* [DIRECTIONS FOR THIS TASK]:
Exactly the lines from the line containing "The width and" through the last line of the entries below should appear in the answer, reproduced verbatim.

[Start of section]

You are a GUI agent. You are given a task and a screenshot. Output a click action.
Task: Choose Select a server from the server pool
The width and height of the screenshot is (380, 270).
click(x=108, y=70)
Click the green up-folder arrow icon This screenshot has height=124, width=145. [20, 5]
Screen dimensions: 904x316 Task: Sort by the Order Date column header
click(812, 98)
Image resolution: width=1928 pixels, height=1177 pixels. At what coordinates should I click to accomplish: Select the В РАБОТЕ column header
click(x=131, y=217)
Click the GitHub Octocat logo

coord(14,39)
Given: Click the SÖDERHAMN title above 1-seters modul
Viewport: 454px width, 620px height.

[End of section]

* [TASK SOLUTION]:
The width and height of the screenshot is (380, 270).
click(x=108, y=70)
Click the green up-folder arrow icon This screenshot has height=124, width=145. [20, 5]
Screen dimensions: 904x316 Task: Sort by the Order Date column header
click(812, 98)
Image resolution: width=1928 pixels, height=1177 pixels. At what coordinates should I click to accomplish: Select the В РАБОТЕ column header
click(x=131, y=217)
Click the GitHub Octocat logo

coord(14,39)
Given: Click the SÖDERHAMN title above 1-seters modul
Viewport: 454px width, 620px height.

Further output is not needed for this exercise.